Ed Haddaway Uses Sculpture To Explore Wild Dream World

BY BILL LEBZELTER

NEW MEXICO MAGAZINE

            The motif of Ed Haddaway’s studio is that of a funhouse in steel.

Spirals ascend from tables, stairs lead crookedly upward, forks jut out of sculptures at odd angles and askew chairs are not for the sitting.

            While wild and fantastic at first glance, there’s also an uncertain and darker edge to Haddaway’s work on closer inspection.

            Haddaway has assembled these and other pieces including From a Series of Recurring Dreams in a show titled Ed Haddaway -- Recent Works at Shidoni Contemporary Gallery.

The show opens today at the Tesuque Gallery beginning with a reception for the artist from 5 to 8 pm.

            The Albuquerque sculptor credits much of his artistic inspiration to dreams, said his work stems from nightmares he experienced as a child.

            “I pay a lot of attention to the spaces I’m in in my dreams,” he said. “I’m aware of stairways and doors and rooms, so its not necessarily a door that goes nowhere, but a door that leads to something I’m not sure of.”

            In one of the sculptures, a twisty pink stairway leads past a curvy white tree to a door with nothing behind it but air.

            While Haddaway draws on child-like perceptions, and his work is often described as whimsical, the artist does not romanticize youth as an exalted state.

            “I don’t really have an idyllic view of childhood,” he said. “It’s just that it’s extremely intense.”

            The darker hue under the playhouse brightness comes through in a variety of forms. A dog speckled with bright red-painted dots has a has a set of razor-sharp choppers. A figure with a half-troll, half-clown, aspect has his insides swirled uncomfortably and wears a sinister expression.

            The artist’s shift away from bright colors painted all over the works and toward shoddier coats also detracts from the whimsy on the surface.

            More of the steel in his newer pieces shows through and much of the material has a deliberate roughness.

            “It looks like it’s simply weathered, but you have to work it a lot to get to that point,” he said. While the sculptor said he likes working with steel and appreciated the flexibility the form offers over his early wood, he makes no claims for his abilities as a craftsman.
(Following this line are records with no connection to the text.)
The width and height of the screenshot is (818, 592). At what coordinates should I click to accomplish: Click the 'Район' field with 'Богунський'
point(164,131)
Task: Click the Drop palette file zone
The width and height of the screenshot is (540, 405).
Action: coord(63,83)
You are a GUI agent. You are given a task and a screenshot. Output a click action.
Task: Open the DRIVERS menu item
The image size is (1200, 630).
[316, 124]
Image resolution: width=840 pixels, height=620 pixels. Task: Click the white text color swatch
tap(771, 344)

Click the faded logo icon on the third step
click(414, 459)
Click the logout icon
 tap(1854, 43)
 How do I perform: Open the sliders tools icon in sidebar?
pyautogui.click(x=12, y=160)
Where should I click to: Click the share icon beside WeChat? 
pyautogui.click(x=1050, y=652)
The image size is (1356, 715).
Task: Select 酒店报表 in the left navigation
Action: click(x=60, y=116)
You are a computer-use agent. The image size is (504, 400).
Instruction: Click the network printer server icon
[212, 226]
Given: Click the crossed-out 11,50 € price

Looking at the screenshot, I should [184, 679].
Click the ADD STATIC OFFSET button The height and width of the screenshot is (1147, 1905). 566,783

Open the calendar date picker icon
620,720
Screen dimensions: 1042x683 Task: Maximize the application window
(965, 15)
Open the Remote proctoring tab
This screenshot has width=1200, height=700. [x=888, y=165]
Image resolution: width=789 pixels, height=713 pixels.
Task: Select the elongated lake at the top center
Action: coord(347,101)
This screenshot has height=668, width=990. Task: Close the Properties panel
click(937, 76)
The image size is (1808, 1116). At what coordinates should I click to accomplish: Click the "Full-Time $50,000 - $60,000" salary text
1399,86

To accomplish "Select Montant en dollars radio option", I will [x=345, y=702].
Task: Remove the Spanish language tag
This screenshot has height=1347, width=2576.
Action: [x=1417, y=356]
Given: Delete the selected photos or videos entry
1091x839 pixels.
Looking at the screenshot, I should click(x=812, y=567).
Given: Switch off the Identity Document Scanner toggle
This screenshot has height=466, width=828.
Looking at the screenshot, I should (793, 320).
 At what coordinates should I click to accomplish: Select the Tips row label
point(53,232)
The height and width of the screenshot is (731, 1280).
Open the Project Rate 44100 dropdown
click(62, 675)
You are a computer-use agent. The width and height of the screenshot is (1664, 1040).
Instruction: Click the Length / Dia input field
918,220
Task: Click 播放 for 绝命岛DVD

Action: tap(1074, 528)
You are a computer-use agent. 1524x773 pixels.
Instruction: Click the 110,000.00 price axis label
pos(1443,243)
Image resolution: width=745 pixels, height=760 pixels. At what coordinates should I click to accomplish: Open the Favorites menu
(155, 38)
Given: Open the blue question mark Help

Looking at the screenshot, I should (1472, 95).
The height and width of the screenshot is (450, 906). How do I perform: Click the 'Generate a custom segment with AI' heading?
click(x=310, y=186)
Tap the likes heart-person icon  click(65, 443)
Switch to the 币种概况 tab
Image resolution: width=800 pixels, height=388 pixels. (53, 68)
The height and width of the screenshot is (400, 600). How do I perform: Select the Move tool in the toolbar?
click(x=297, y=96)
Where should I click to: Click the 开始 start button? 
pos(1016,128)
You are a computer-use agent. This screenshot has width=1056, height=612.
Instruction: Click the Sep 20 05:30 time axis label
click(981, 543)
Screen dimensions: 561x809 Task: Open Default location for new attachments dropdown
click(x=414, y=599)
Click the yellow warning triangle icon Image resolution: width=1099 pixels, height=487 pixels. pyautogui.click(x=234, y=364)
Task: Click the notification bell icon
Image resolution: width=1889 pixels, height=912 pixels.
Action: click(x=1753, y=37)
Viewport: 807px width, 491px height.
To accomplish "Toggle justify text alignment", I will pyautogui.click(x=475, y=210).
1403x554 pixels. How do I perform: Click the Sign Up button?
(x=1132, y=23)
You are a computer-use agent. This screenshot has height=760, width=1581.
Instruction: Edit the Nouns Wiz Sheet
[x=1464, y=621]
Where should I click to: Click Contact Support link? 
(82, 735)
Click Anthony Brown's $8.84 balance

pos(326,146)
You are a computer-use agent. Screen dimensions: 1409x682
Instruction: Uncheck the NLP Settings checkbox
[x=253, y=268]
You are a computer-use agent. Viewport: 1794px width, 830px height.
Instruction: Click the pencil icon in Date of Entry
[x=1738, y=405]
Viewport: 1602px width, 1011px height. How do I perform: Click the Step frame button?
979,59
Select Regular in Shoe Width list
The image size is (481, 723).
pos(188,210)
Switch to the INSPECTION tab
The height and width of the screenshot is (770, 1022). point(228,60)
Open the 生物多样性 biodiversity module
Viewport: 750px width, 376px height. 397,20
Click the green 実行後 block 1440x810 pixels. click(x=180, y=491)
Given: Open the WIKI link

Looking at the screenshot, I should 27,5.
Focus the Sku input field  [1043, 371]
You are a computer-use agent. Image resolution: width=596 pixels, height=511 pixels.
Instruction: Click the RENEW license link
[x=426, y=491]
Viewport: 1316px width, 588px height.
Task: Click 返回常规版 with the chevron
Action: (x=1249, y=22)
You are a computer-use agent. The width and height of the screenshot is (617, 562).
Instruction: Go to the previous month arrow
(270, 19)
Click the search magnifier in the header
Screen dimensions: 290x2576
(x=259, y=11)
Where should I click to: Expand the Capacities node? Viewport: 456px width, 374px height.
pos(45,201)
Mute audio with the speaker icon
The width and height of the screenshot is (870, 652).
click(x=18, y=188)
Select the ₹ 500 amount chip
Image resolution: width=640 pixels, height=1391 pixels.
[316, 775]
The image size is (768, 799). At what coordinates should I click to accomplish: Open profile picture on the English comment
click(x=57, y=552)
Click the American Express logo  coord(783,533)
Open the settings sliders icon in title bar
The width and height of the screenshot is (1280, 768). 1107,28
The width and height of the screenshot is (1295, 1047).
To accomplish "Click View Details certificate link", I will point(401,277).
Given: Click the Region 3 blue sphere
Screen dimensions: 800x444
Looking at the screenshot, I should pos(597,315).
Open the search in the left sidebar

            “My work is not about technique,” he said. “It’s probably the opposite.”

            In contrast to other steel sculptors who send up the industrial state with industrial

sculptures, Haddaway is not ashamed of his less technical path to artistic prominence.

            “How can you compete with the car manufacturers?” he asked “You get into that sort of competition and you never really win.”

            Haddaway’s works are roughly crafted, making no apologies for exposed weld marks. Crude ladders, doors and windows often are attached to the main body.

            The inspiration for these appendages is his subconscious mind. Haddaway said, noting the symbolic value of windows and doors as entries to the soul.

            “I see (my artwork) basically as therapy,” he said. “I really believe in Carl Jung’s idea of the collective unconscious. So I think what I am doing is delving into my subconscious and coming up with some images of some power. 

            “It’s about connecting with other people on a certain level.

            “I’ve learned to retain my dreams very well, and I can usually pull them out. I’ve some I can remember from years and years ago, in a rack of a store” he said, adding that he is not logging dreams in a journal at this time.

            And his involvement in a form in which artists seldom find their supplies on the rack of a store has never given him pause.

            “Just putting together things has been so natural to me that I don’t question it,” he said. “It does get a little old hauling things around and picking them up...but I don’t know. I can’t see myself not doing it.”